▸ **What is needed**
Scan the records below for the word "This" and give only the number of lines that hold it.

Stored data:
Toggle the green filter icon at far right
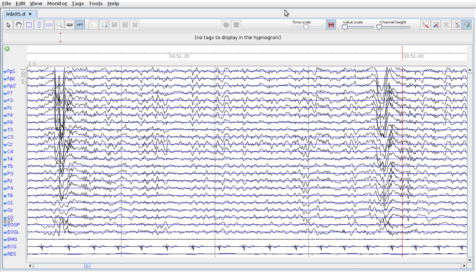Viewport: 476px width, 272px height. (x=467, y=25)
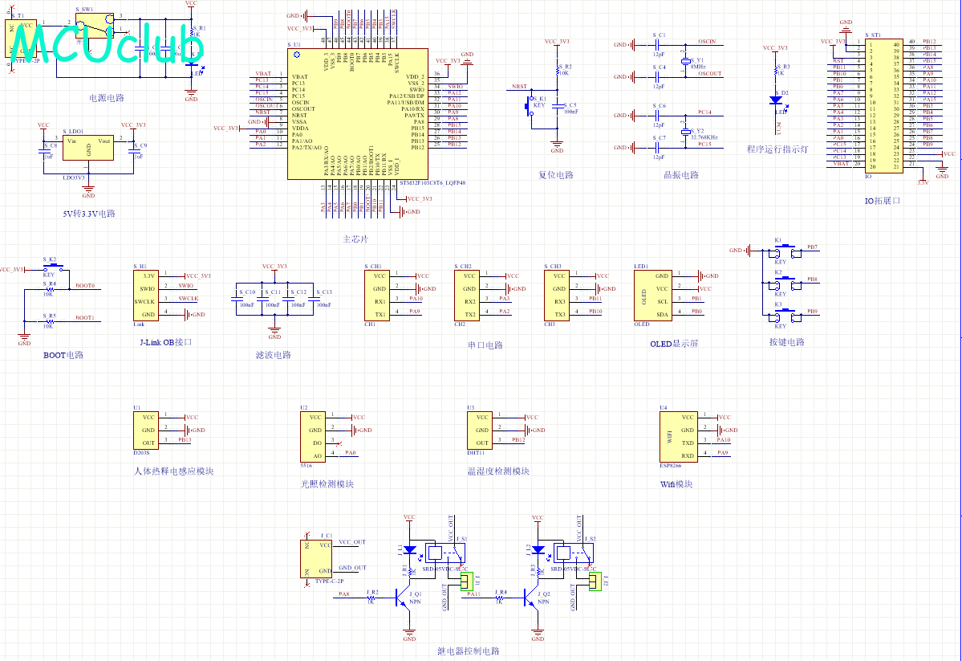The image size is (962, 661).
Task: Click the J_S1 relay symbol
Action: point(446,553)
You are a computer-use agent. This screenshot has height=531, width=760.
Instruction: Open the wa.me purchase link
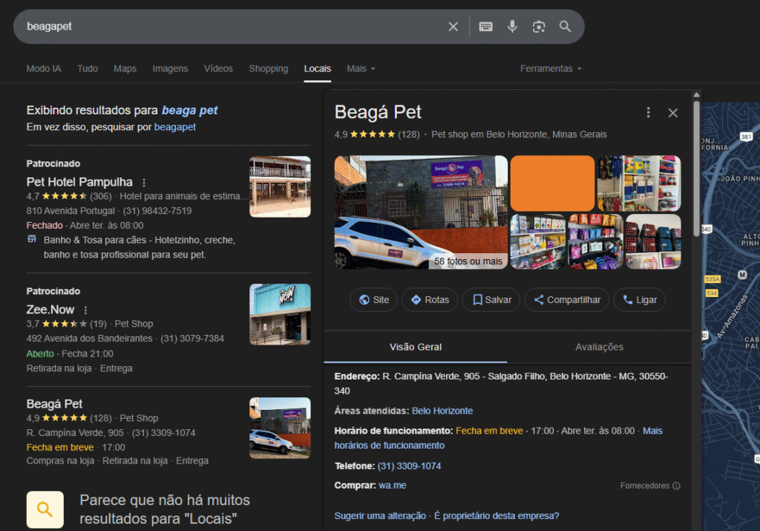click(392, 486)
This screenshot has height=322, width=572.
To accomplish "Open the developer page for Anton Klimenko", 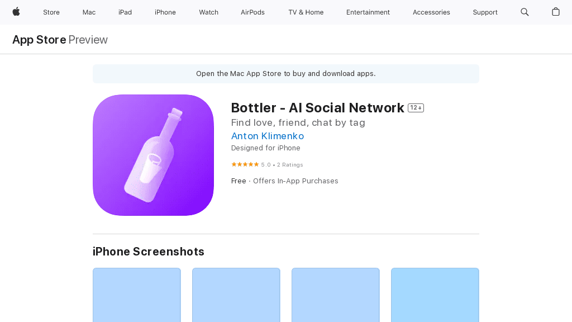I will [x=267, y=136].
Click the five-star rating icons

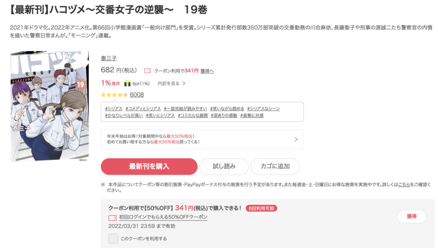tap(114, 95)
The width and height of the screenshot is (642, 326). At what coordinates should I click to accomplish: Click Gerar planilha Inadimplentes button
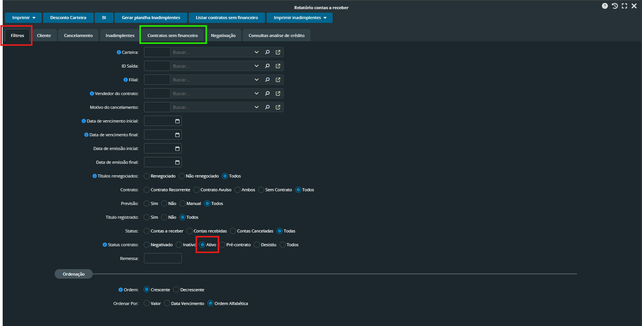coord(151,18)
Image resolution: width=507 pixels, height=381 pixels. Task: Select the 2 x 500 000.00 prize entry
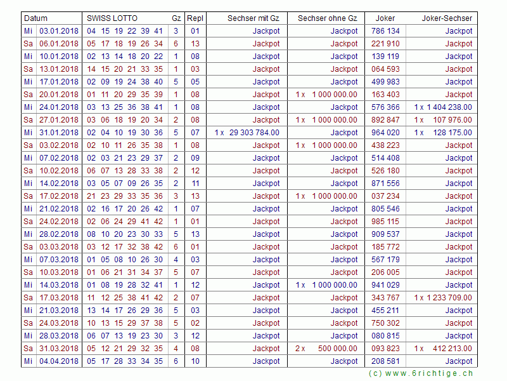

▸ **Answer area**
2